Visita la Catedral de Graz

Catedral de Graz

Apenas 300 kilómetros separan Graz de la frontera de Italia. Durante varios siglos algunos de los mejores constructores italianos vivieron y trabajaron en esta ciudad, haciendo de ella lo que hoy es, uno de los rincones más bonitos de Austria. Sin ir más lejos estamos hablando del casco antiguo mejor conservado de Centroeuropa y Patrimonio de la Humanidad por la UNESCO desde 1999.

Su patrimonio arquitectónico comprende los estilos gótico, renacentista y barroco, con notables ejemplos de cada uno de ellos. Uno de sus edificios más representativos y fotografiados es la Catedral de Graz, mandada construir por Federico III en estilo gótico tardío en el siglo XV. Fue erigida junto a una vieja iglesia románica dedicada a San Egidio, muy cerca del famoso Mausoleo de Fernando II y, aunque no destaca por su carácter espectacular, sí se puede decir que presenta unas líneas y unas formas de indudable belleza.

Está dedicada a Saint Giles (San Gil) y toda ella nos lleva en un pequeño viaje a través del tiempo a aquella Graz imperial admirada y envidiada en buena parte de Europa. A pesar de todo su aspecto actual poco tiene que ver con el original, ya que fue rehabilitada y reformada en numerosas ocasiones a lo largo de los siglos. Precisamente se le hicieron añadidos barrocos a finales del XVII y principios del XVIII. No llegó a ser catedral sino hasta 1786.

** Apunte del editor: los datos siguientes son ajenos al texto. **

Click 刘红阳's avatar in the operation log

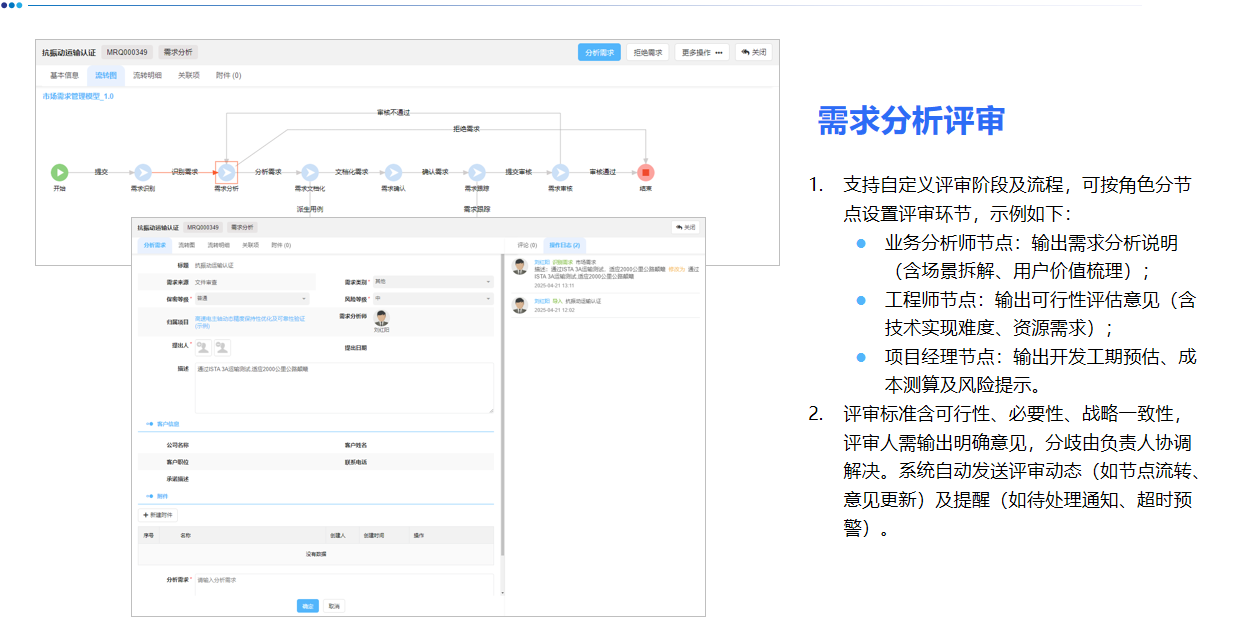pos(519,266)
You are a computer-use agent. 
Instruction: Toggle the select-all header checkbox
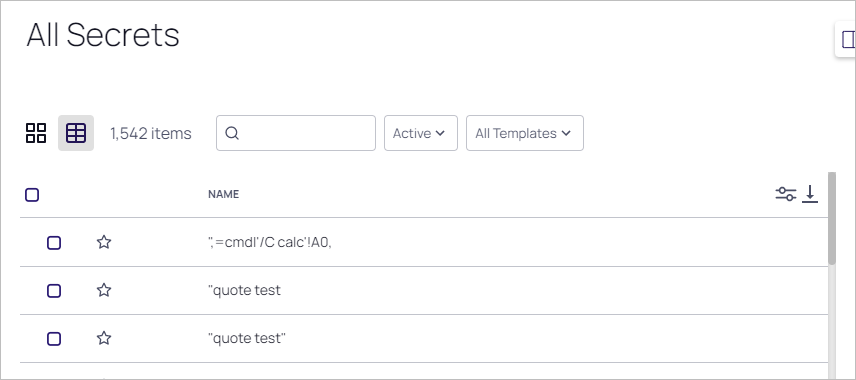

No os dejéis llevar por el aspecto sobrio y sencillo del exterior, ya que dentro encierra grandes obras de arte, especialmente los frescos de la época de Federico III. El interior mezcla lo gótico y lo barroco, gracias al carácter majestuoso que le dieron los jesuitas, dueños del templo durante más de doscientos años. Ellos fueron los que contrataron a los mejores artistas de la época para realzar la iglesia y convertirla en una de las más esplendorosas de Austria desde el punto de vista artístico.

Imprescindibles de visita resultan el altar mayor, el retablo (considerado de los mejores del gótico tardío centroeuropeo), el púlpito, el coro y los relicarios que se encuentran a ambos lados del presbiterio. El órgano de la catedral es bastante reciente, ya que data de 1978.

Merece la pena acercarse a Graz, capital culinaria de Austria, para disfrutar de su centro histórico y, porqué no, su catedral, uno de los edificios que ejemplifican bien claro el porqué de la grandeza arquitectónica de esta ciudad.